Elevance Health stock slides after outlook cut amid rising medical expenses
Shares of Elevance Health (NYSE:ELV) fell 12% Thursday morning after the health insurer lowered its forecast for full-year earnings amid higher-than-expected medical expenses in the third quarter.
The managed care player expects full year adjusted profit per share of around $33 (vs. prior guidance of at least $37.20), below consensus of $37.26.
On Tuesday, industry bellwether UnitedHealth (UNH) beat Wall Street estimates with its Q3 results, but cost concerns in its insurance unit unnerved Wall Street.
Elevance (ELV) reported adjusted profit of $8.37 per share for the third quarter, missing analysts’ expectations by $1.28, while its operating revenue of $44.7B grew +5.2% Y/Y and topped estimates.

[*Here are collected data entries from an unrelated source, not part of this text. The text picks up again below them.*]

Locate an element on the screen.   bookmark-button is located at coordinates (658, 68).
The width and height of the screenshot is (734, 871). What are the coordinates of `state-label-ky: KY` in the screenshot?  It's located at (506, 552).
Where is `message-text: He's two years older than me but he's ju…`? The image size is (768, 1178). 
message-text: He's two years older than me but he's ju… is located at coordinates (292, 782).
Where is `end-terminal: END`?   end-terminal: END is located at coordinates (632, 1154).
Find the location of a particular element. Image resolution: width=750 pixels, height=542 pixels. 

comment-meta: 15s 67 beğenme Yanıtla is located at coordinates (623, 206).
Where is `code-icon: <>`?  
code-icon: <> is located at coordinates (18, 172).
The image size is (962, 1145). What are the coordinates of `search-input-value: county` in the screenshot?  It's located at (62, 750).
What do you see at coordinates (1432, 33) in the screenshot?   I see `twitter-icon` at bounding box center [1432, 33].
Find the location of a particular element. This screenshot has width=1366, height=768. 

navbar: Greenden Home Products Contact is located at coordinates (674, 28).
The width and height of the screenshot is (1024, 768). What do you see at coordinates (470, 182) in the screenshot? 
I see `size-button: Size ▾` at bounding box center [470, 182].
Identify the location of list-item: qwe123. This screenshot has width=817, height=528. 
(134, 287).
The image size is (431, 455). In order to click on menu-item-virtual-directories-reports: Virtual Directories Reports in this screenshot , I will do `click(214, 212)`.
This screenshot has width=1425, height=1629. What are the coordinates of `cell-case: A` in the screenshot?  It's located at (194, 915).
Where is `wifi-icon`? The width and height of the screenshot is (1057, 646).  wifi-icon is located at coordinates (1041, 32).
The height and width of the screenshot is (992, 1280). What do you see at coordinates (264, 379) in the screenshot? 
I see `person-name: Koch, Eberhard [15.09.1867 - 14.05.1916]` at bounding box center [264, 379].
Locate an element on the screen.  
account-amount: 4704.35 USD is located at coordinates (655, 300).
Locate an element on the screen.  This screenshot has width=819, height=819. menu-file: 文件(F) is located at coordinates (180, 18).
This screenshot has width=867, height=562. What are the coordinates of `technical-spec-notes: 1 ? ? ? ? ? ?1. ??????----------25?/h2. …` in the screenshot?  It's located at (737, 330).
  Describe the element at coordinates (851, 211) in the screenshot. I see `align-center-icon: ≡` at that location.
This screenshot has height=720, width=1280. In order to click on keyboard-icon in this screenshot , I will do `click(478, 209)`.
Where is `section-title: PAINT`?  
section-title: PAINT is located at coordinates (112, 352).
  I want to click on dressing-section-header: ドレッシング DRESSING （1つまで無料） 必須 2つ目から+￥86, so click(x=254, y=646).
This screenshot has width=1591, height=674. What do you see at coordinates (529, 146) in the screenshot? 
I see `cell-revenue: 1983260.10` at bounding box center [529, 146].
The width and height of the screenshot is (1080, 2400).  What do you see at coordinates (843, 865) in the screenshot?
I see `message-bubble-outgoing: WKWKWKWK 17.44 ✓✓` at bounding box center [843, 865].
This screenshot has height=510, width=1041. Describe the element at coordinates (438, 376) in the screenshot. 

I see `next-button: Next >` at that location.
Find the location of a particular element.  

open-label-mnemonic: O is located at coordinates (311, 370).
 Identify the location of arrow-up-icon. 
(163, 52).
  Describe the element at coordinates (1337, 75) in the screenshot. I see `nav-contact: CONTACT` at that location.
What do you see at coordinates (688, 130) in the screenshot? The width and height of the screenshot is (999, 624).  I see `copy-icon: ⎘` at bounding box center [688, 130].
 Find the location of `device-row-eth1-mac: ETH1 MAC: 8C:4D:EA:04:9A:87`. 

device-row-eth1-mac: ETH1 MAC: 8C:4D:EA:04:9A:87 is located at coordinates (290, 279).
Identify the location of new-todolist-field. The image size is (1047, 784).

The increase in revenue was “driven by higher premium yields in Health Benefits segment and growth in CarelonRx product revenue, partially offset by membership attrition in our Medicaid business.”
The company reported benefit expense ratio of 89.5% (estimate 87.6%), an improvement of 270 basis points, driven primarily by the timing mismatch between Medicaid rates and the higher acuity of its members. Total expenses surged 6.2% Y/Y to $43.73M.
CEO update: “We remain confident in the long-term earnings potential of our diverse businesses as we navigate a dynamic operating environment and unprecedented challenges in the Medicaid business. We expect Medicaid rates will align with the needs of our members in time, and are taking proactive actions to enhance operational efficiencies that will ensure we emerge from this period even stronger.”
Shares of peer insurers also dropped premarket: Molina Healthcare (MOH) -11.18%, Centene (CNC) -8%, CVS Health (CVS) -1.68%, Humana (HUM) -2.18%.